Business Alumni Maintain Lifelong Friendship
Christopher Didio ’84 and Daniel Gilheney ’84 began their friendship in kindergarten when they were just 5 years old. They grew up together and attended Bishop Ludden High School in Syracuse, New York, where Didio was on the track and field team. Less than an hour away, Charlie Colligan ’84 was on the track and field team at Cazenovia High School, a rival team.
The three of them, in addition to Alex Orlando ’84, who grew up in Seneca Falls, New York, would independently apply to Ithaca College and go on to develop a lifelong friendship that has lasted over 30 years. The four of them have since been at all of one another’s major life events: weddings, graduation parties, and children’s high school athletic events. And they’ve never missed a family funeral.
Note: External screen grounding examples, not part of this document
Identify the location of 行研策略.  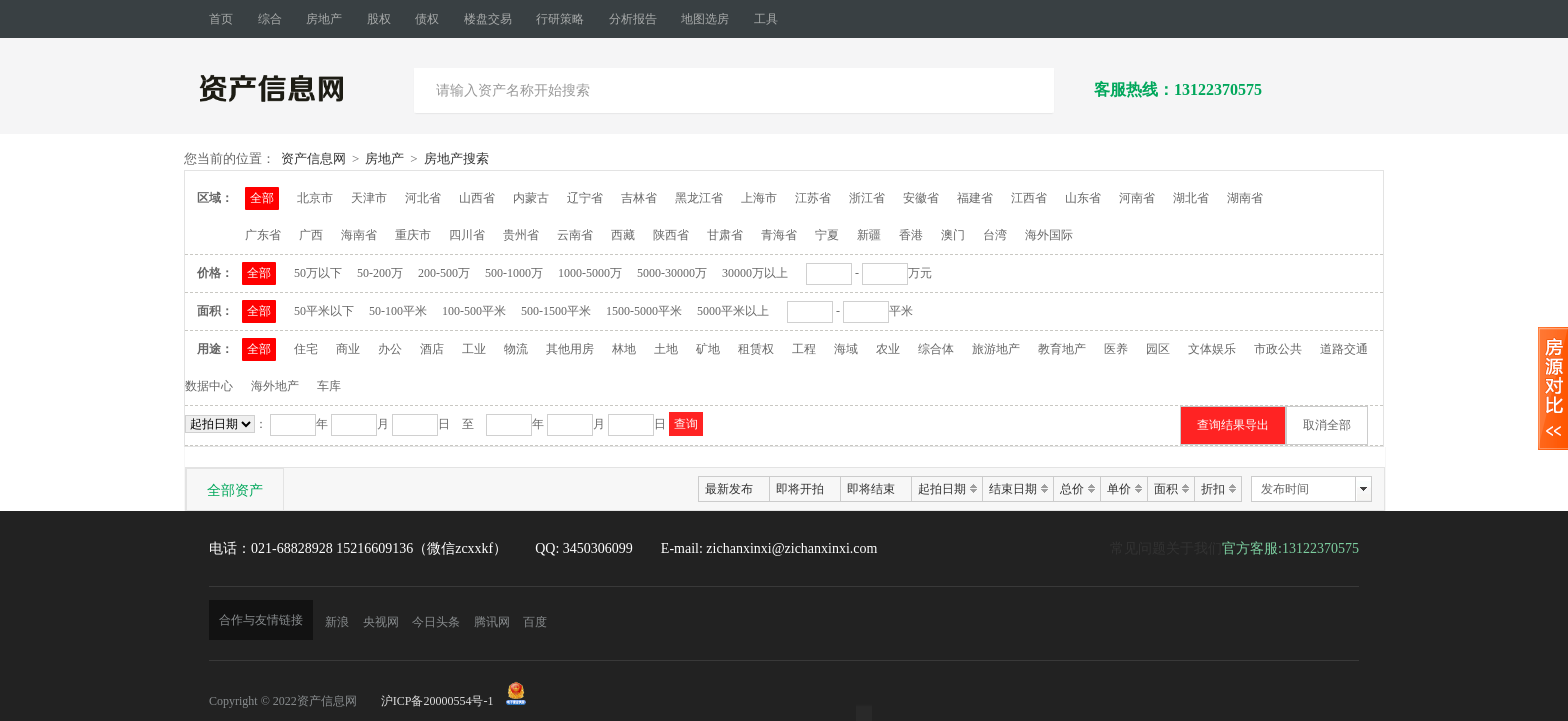
(560, 19).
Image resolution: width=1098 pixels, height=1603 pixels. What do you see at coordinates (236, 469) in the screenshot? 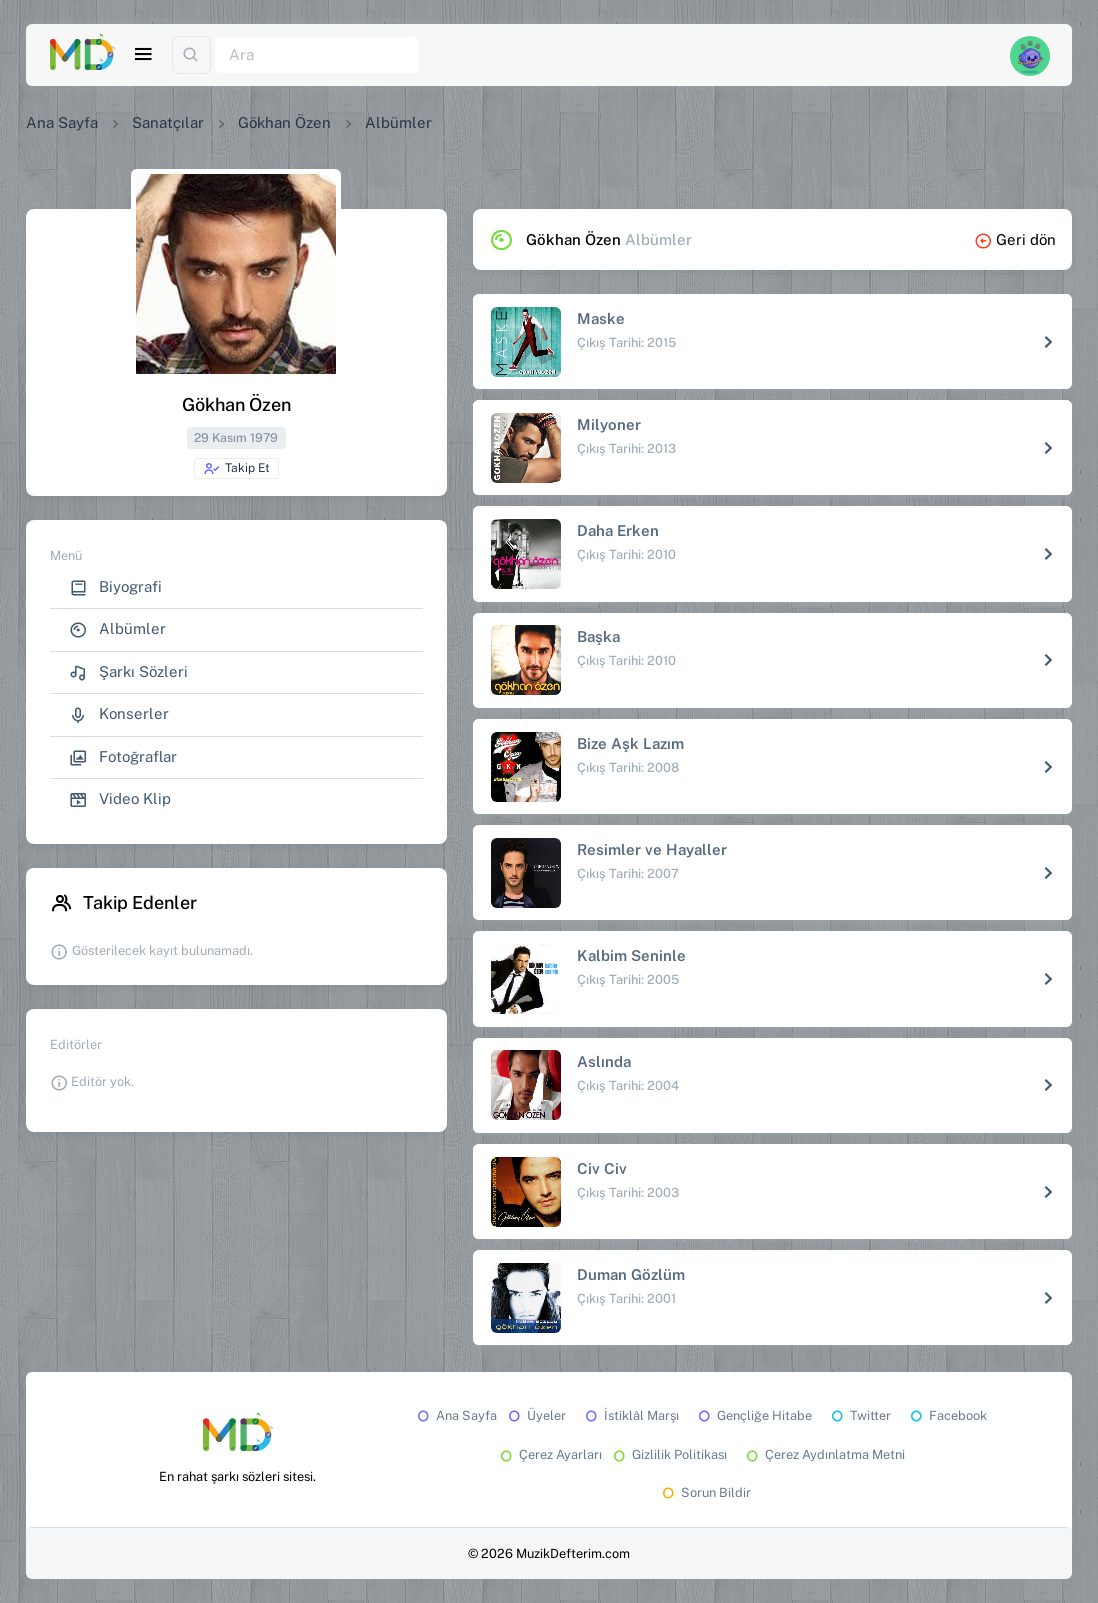
I see `Takip Et` at bounding box center [236, 469].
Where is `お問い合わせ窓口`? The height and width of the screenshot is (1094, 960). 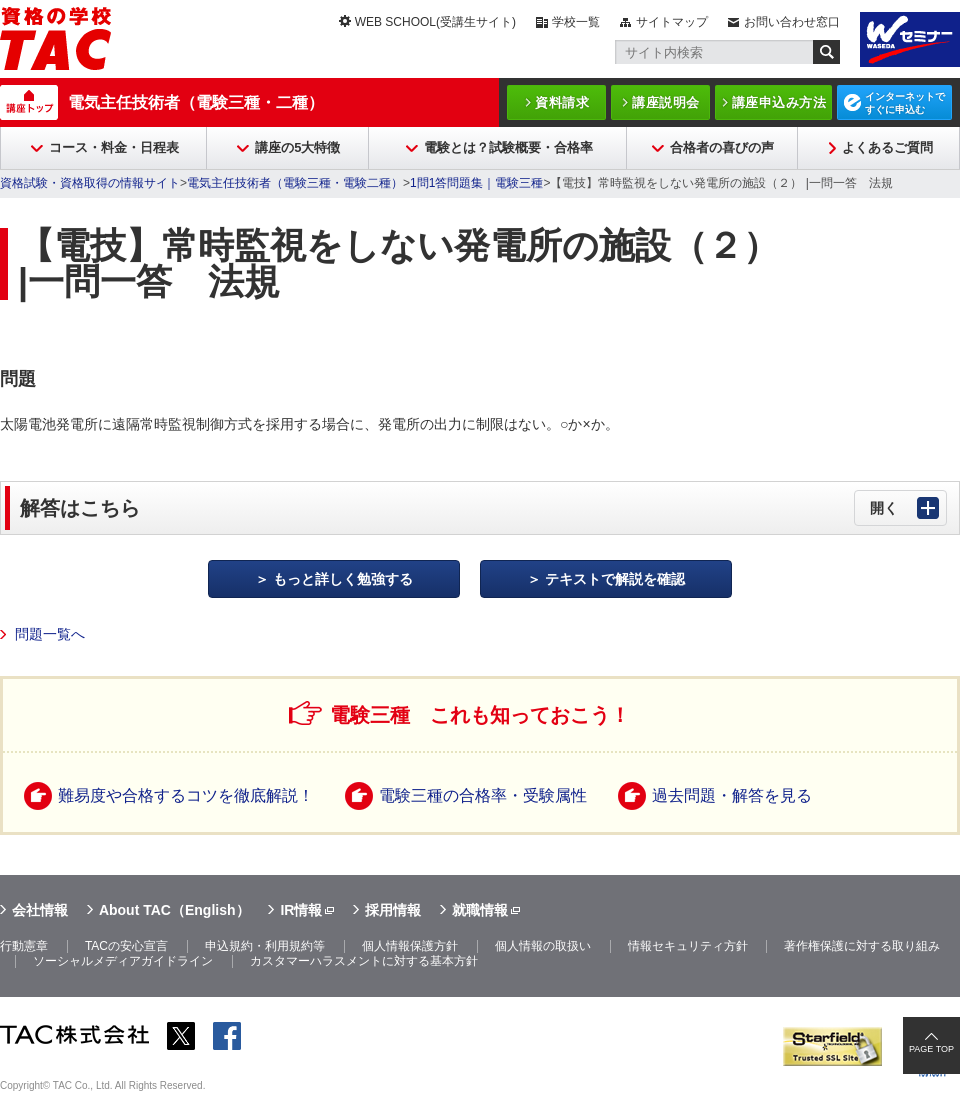 お問い合わせ窓口 is located at coordinates (792, 22).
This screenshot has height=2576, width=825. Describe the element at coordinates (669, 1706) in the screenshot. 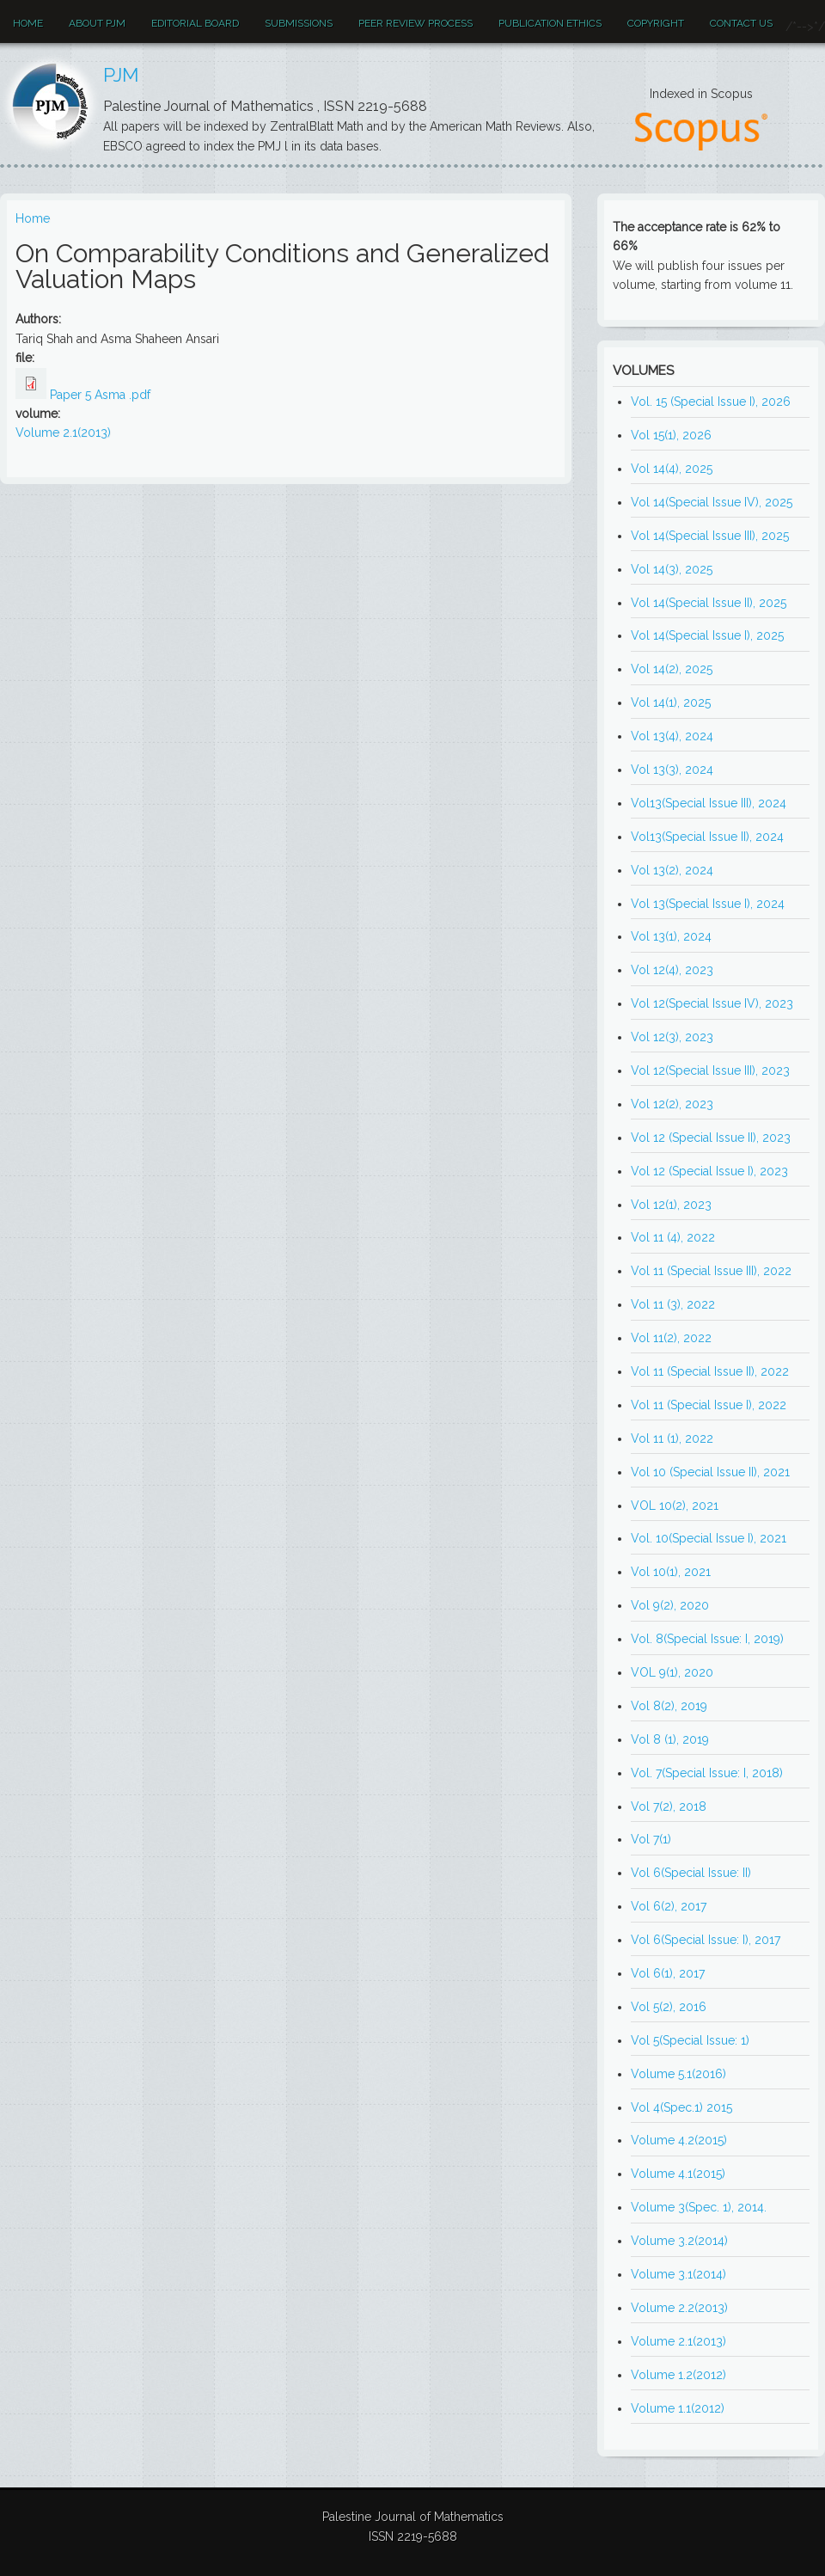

“While we may not see or speak with each other every day, this group is always there when you need them,” Colligan said. “I know that my friends — no, my brothers — are always only a phone call away.”
Now, the friends make it a point to get together about two or three times a year, and they’ve been doing this for 30 consecutive years. During the spring, they gather at Gilheney’s house for what they call “Masters Sunday” to enjoy the final round of the season’s first major golf tournament. In December, they have an annual Christmas dinner at a restaurant in Auburn, New York — they’ve tried multiple restaurants over the years — where they catch up on each other’s lives and exchange small gifts, usually branded merchandise from their respective companies.
Colligan is a vice president and sales executive with CUNA Mutual Group, and Orlando is the chief financial officer for Eagle International Institute Inc. Didio and Gilheney currently work at competing CPA firms in central New York, but Didio said this has never affected their friendship.
“You really need to separate business and friendships sometimes. We always put our friendship first,” Didio said.
“As we developed our friendship, all the things that you do in college we started doing together,” Orlando said. “We played on the intramural basketball team together, we weightlifted together, and obviously we partied together.”
“People don’t think accountants are very much fun, but we had some nice parties with the accounting club,” Didio said. During their senior year, the four of them lived in a Garden Apartment with two other guys: Emory White ’84 and Bill Corvene ’84.
The four friends still take time to reminisce their time at the college. There was the night they imitated professional wrestlers. There was the time they got their ears pierced. And of course, there was White’s pet canary, Maurice.
“I think that while college is certainly about your academics, there’s some bigger things that can really help you in the foundation of your life,” Orlando said. “Man, when you can end up with friends like I did from college, it’s just very special, and as you get older, you’re really grateful for that.”